Data shown Start Marker

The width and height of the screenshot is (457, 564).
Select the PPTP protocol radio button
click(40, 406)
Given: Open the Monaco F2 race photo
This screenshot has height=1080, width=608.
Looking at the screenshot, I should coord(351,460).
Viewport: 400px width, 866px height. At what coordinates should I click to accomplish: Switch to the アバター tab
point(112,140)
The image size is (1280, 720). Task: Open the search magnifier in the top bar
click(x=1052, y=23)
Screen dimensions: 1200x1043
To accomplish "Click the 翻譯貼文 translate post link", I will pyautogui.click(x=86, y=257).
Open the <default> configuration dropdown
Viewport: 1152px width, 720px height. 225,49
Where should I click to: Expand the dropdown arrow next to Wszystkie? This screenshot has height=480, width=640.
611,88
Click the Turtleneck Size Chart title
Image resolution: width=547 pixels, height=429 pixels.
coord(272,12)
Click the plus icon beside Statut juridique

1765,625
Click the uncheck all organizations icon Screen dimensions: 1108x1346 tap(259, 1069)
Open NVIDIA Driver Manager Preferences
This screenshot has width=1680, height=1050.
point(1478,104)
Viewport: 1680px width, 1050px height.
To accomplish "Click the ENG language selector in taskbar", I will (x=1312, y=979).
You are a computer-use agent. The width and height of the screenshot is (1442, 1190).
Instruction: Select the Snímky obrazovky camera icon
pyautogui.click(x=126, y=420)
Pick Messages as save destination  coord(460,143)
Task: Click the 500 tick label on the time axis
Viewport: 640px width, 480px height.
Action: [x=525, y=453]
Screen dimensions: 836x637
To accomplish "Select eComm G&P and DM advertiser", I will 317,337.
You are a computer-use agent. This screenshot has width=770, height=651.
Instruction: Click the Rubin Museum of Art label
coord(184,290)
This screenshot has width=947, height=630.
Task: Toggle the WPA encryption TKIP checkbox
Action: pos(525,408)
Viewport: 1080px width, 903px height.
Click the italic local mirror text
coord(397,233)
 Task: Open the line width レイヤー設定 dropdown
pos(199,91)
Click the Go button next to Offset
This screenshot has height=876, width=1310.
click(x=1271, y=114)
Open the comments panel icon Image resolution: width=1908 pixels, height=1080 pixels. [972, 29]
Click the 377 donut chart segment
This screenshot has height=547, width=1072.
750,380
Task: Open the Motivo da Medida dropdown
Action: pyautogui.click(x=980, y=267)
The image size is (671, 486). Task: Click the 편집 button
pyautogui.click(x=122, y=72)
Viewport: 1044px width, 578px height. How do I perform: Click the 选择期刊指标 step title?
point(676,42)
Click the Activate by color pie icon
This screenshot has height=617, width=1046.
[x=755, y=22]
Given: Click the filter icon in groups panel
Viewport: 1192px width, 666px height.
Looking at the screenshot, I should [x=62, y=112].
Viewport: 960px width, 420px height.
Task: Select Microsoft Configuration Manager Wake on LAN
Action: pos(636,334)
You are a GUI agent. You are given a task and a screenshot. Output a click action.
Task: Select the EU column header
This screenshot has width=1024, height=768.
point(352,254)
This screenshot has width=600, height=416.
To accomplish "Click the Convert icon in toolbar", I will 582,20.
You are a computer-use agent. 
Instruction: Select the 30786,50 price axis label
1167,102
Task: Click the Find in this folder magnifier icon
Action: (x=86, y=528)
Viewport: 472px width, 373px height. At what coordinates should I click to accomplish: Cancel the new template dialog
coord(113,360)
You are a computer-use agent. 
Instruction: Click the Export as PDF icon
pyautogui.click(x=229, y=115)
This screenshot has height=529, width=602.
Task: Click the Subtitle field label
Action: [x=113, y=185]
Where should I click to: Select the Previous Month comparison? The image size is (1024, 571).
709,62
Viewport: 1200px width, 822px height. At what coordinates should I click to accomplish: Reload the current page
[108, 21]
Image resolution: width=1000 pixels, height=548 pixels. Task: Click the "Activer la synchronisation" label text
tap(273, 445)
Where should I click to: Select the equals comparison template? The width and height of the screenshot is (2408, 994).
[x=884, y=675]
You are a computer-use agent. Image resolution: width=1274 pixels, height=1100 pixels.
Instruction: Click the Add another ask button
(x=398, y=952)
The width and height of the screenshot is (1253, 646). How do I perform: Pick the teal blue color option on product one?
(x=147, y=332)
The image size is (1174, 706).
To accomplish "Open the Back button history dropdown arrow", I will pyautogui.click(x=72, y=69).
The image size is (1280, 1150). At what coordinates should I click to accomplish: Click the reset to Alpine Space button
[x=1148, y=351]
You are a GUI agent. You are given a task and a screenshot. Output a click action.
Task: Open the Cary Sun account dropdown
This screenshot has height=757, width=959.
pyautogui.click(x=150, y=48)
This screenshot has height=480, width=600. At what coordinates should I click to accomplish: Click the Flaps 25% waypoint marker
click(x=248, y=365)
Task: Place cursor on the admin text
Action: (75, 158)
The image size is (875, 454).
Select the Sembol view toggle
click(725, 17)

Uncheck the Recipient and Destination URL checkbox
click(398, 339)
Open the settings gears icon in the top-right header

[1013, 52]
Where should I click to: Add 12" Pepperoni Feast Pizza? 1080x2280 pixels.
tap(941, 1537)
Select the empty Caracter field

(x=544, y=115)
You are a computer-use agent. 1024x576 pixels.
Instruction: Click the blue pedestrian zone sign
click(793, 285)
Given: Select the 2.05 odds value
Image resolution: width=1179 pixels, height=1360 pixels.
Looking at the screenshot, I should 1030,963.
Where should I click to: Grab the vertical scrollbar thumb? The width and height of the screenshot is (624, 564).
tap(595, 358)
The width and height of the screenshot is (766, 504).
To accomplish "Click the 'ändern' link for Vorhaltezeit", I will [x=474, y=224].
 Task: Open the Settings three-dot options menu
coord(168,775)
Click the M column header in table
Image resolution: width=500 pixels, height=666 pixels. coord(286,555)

Data shown End Marker

Once you have identified the lines above that contain "will", copy each of them.

→ Answer
To accomplish "Click the 翻譯貼文 translate post link", I will pyautogui.click(x=86, y=257).
To accomplish "Click the ENG language selector in taskbar", I will (x=1312, y=979).
To accomplish "Select eComm G&P and DM advertiser", I will 317,337.
To accomplish "Click the Convert icon in toolbar", I will 582,20.
To accomplish "Open the Back button history dropdown arrow", I will pyautogui.click(x=72, y=69).
To accomplish "Click the 'ändern' link for Vorhaltezeit", I will [x=474, y=224].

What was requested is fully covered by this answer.